Learning from the past and, particularly from past mistakes, the R&D process will need to be carefully planned and carried out:

  • It must create an environment where everyone (all stakeholders) want it to succeed
  • The R&D structure must not slow down progress
  • Mechanised: a 50% reduction in cost per ounce, as well as zero-harm operations
  • 24/7 mechanised: a step-change improvement in costs
  • A mechanised implementable solution in three to five years
  • A workable 24/7 rock breaking system in 10 to 15 years
  • Learn from the past: successes and failures
  • Restrict any tendencies to return to conventional mining and allay any resistance to change
  • Allow sufficient time for maturity at each phase of R&D

The process cannot be completed overnight, so we have to prepare for a staged approach that may differ in the gold and PGMs sectors.

The first part of the venture should build on existing knowledge in the gold and PGMs sectors. The eventual objectives are systems that combine to deliver 24/7 mechanised operations with costs that permit the exploitation of ores at significantly lower cut-off grades. Extensive and fundamental research is required into mine-worthy, reliable, non-explosive rock breaking in a hard and high stress rock environment.
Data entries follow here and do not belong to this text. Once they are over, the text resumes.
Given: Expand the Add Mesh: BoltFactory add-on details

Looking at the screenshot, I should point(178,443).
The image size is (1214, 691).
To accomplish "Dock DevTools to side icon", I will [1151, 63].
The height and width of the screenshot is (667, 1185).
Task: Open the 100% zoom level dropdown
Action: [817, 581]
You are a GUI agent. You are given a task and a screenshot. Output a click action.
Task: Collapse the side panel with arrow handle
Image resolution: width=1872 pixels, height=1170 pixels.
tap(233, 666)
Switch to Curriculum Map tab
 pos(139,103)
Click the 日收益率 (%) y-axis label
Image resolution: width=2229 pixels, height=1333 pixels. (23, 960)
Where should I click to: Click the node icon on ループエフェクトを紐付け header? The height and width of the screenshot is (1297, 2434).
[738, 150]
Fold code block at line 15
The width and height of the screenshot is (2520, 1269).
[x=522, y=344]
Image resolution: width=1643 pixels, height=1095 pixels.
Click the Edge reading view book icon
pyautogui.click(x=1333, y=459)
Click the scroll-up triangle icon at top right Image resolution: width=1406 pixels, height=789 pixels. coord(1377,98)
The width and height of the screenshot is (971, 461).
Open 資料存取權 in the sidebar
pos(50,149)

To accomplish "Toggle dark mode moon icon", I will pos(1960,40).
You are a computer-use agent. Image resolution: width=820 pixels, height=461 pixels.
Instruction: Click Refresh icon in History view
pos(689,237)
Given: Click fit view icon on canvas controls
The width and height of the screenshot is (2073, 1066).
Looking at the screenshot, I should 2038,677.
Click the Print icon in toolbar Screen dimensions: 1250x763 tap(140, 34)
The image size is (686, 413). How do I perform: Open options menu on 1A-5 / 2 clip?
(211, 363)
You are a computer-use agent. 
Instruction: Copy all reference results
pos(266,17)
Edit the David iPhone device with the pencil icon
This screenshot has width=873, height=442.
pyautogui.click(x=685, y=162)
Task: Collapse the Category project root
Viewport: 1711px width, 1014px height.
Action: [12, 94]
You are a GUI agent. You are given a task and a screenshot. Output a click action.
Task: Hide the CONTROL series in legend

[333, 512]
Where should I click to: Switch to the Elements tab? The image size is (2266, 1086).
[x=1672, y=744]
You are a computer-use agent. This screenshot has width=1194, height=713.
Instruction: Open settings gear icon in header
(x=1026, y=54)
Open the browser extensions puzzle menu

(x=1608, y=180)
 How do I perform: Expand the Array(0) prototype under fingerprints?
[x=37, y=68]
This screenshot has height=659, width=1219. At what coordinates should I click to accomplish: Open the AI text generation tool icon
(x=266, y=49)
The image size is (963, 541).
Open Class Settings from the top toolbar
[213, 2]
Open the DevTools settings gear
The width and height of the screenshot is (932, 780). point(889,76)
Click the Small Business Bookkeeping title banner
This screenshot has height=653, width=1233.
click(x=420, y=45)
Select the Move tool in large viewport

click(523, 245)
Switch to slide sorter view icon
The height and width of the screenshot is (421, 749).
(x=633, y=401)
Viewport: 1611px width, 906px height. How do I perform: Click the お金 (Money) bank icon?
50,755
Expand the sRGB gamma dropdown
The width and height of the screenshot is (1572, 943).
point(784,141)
Targets and milestones will be exacting but reach for the stars has always motivated humankind.

MINING HUB

To facilitate and accelerate the process of mining modernisation, a Mining Hub is being set up to co-ordinate research and development (R&D), mining equipment manufacture and skills development by mining companies, original equipment manufacturers (OEMs), research entities, skills-development entities and government in collaboration.

The hub is envisaged as a public-private partnership with a view to “open innovation” so that the costs and rewards of R&D would be divided equitably among contributors.

Open innovation goes beyond drawing on external sources of innovation, such as customers, rival companies and academic institutions. It can integrate adaptations in the use, management and employment of intellectual property by systematically encouraging and exploring a wide range of internal and external sources for opportunities, integration and exploitation through various channels.

The primary objective of the hub is to be a partnership that advances the mining cluster by:

  1. Co-ordinating research and development with initial focus on future underground narrow reef, hard-rock mining systems
  2. Developing South African mining manufacture that supports the country’s narrow-reef, hard-rock mines, and promotes export potential of locally manufactured mining equipment
  3. Facilitating skills development for future narrow-reef, hard-rock mining systems
Objective of mining

Mine 2030 website

The hub will only co-ordinate R&D, manufacturing and skills development – it will not have these capabilities – in terms of a management structure. The organisations involved will be selected as “centres of excellence”, which engage voluntarily, complementing the ideals and objectives of the hub and not competing counter-productively.

It will be a virtual centre connecting an established network through a central database that monitors progress on selected pilot projects.